Abstract
We modelled the shape selectivity of single neurons of the midSTS body patch of macaques (Popivanov et al., J. Neurosci., 2014). We employed "adaptive stimulus sampling" (Brincat and Connor, Nat. Neurosci., 2004), producing shapes that were adapted on-line to the response of each single neuron during the recordings. This procedure resulted in a large number of shapes, eliciting a wide range of responses for each neuron. We fit quantitative models of shape selectivity to the responses of each neuron separately (n = 77). We employed cross-validation fitting procedures and the model's performance was evaluated with data that were independent from the training data.

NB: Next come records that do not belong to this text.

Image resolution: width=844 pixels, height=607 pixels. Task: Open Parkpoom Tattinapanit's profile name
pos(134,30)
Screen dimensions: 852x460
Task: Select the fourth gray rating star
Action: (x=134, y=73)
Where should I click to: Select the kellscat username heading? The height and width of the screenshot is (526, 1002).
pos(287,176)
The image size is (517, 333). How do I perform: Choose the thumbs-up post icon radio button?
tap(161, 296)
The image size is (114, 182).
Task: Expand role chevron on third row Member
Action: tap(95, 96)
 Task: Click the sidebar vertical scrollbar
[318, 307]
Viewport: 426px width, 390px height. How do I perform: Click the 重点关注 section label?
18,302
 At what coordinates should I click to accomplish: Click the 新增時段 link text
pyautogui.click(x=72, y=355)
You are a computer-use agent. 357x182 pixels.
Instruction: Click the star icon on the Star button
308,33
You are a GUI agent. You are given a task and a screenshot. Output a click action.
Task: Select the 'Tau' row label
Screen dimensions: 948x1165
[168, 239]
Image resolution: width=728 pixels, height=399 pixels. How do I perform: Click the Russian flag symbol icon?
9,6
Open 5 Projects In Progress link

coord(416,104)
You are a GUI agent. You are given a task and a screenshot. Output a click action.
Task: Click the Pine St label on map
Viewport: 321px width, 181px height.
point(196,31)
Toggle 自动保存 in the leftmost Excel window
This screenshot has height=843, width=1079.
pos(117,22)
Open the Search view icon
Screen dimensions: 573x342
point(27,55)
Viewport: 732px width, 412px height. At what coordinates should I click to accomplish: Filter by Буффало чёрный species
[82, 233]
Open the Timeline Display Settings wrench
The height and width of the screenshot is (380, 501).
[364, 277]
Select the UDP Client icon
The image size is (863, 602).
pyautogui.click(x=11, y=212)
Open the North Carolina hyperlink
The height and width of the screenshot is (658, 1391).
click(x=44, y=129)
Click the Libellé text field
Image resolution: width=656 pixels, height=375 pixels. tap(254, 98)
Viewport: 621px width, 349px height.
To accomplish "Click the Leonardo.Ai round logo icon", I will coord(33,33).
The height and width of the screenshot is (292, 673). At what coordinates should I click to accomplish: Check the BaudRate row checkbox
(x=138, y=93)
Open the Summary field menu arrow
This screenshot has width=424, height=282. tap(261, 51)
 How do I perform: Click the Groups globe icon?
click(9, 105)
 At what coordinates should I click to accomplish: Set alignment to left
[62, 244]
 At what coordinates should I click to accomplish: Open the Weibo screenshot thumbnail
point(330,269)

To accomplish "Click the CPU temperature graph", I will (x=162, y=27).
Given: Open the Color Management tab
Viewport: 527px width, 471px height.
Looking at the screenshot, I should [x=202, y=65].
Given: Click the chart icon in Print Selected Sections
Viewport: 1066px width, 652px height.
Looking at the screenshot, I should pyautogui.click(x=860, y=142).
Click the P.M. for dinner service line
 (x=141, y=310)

By ascending order of performance (median explained explainable variance), we fit 1) Curvature and Angular Position tuning models, adapted from Brincat and Connor (2004), in which the model neuron summates the output of a few subunits, each tuned for a combination of curvature, orientation and position (x-y coordinates) of contour elements, 2) Pixel gray level models that consist of a linear combination of pixel gray levels, 3) HMAX models, which are an implementation of the shallow convolutional network HMAX by Mutch and Lowe (2006) and 4) deep Convolutional Neural Network models (CNNs), specifically Alexnet and VGG19. The deeper pooling and convolutional layers (before the fully connected layers) of the CNNs performed best , resulting in a median explained explainable variance of the responses of up to 77%. These successful models consisted of a linear weighting (estimated by PLS regression) of the units of a single deep layer. Furthermore, the performance of the deeper layer CNN model neurons generalized to reduced stimuli of image parts and were largely invariant to scale, as real midSTS neurons. These data show that deep learning networks are unprecedented successful models of the shape selectivity of single neurons of the macaque midSTS body patch.
Meeting abstract presented at VSS 2017